MARGARETH ARILHA
11/07/2018
A vida se constrói de tal forma que, desde muito cedo, sem grande explicações para a morte, os adultos costumam ter as dores de sua alma aplacadas quando olham para o céu e encontram nas estrelas a permanência de luz e vida daqueles que, inexplicavelmente, se foram para algum outro lugar. Se a vida, às vezes, não pode ser tão bem compreendida, a morte é, sem dúvida, ainda mais enigmática e misteriosa. Para alguns, a força para a ação vai se esgotando, por mais que a vida seja amada. Outros, e é isso que nos atordoa, escolhem a morte ou se lançam para ela quase sem saber, desenhada pelo suicídio. O que poderia ser a explicação para tal aparente absurdo gesto? Que a morte seja uma escolha, que seja fruto de um decisão, que seja o fato que se impõe como renúncia àquilo que nos parece gerar tanta felicidade ou, pelo menos, gerar chances de felicidade?

Dados fornecidos:
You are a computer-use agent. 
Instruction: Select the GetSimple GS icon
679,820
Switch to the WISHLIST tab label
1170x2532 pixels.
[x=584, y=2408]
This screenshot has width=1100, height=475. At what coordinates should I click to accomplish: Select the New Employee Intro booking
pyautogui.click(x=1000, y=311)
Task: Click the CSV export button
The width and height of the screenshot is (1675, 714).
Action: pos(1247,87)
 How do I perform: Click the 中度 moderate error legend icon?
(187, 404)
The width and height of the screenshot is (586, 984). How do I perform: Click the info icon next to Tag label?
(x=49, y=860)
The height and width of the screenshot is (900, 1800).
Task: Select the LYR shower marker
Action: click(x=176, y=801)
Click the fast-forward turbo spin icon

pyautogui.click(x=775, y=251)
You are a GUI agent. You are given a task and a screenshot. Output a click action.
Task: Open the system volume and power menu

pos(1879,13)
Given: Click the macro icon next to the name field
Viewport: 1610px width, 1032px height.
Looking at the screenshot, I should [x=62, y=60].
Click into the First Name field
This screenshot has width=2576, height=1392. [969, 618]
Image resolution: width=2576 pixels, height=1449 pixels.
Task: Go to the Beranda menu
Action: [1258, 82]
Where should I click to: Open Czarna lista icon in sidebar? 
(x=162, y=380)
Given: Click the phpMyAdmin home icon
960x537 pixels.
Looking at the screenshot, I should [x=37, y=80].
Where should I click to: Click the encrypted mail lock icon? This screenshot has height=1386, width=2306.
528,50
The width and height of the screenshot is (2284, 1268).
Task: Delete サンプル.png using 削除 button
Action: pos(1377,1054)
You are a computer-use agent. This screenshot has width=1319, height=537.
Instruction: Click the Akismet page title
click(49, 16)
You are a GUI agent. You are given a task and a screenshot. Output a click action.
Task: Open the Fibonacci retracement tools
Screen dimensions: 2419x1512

Instruções do exercício:
• 1. No texto sobre a vida e a morte, em que os adultos encontram a permanência de luz e vida daqueles que se foram quando olham para o céu?
• 2. Prossiga com o texto sobre a vida e a morte a partir da última frase apresentada.

Em resposta:
• 1. Nas estrelas.

• 2.
Na contabilidade de muitos jovens, a angústia que tem vivido é tão implacável, a impotência diante da vida é tão evidente, a ausência de lugares para ser, simplesmente ser, sem expectativas, ser sem nada esperar, ser apenas para vibrar, se torna tão real que o sobressalto é contínuo. Para eles, parece que será impossível esperar, seguir e suportar que as contas não batem, parece que suas vidas não são importantes para ninguém. E não se deseja mais ver e o conflito, a dor e a sensação de imperfeição se tornam tão evidentes que não há mais desejo de seguir. Não há mais desejos. A angústia do desamparo e a certeza do imperfeito, do impossível de suportar, conduzem ao sobressalto e conduzem ao salto para o possível da eliminação da dor. O fórum “Suicídio – Des/compassos da vida: números, atos e demandas”, que se realizará no dia 8 de agosto na Unicamp, promoverá o conhecimento e debate do cenário do suicídio hoje no Brasil e no mundo. Fenômeno debatido intensamente desde 2017, especialmente por suas dimensões crescentes e impactantes, aparece como uma questão urgente e evidencia sua complexidade ao se apresentar em todos os grupos populacionais, de várias idades, sexo/gênero, com distintas práticas afetivas e sexuais, distintas formas de inserção em sistemas educacionais e produtivos, pertencentes a variadas etnias e vivendo em distintos países do mundo.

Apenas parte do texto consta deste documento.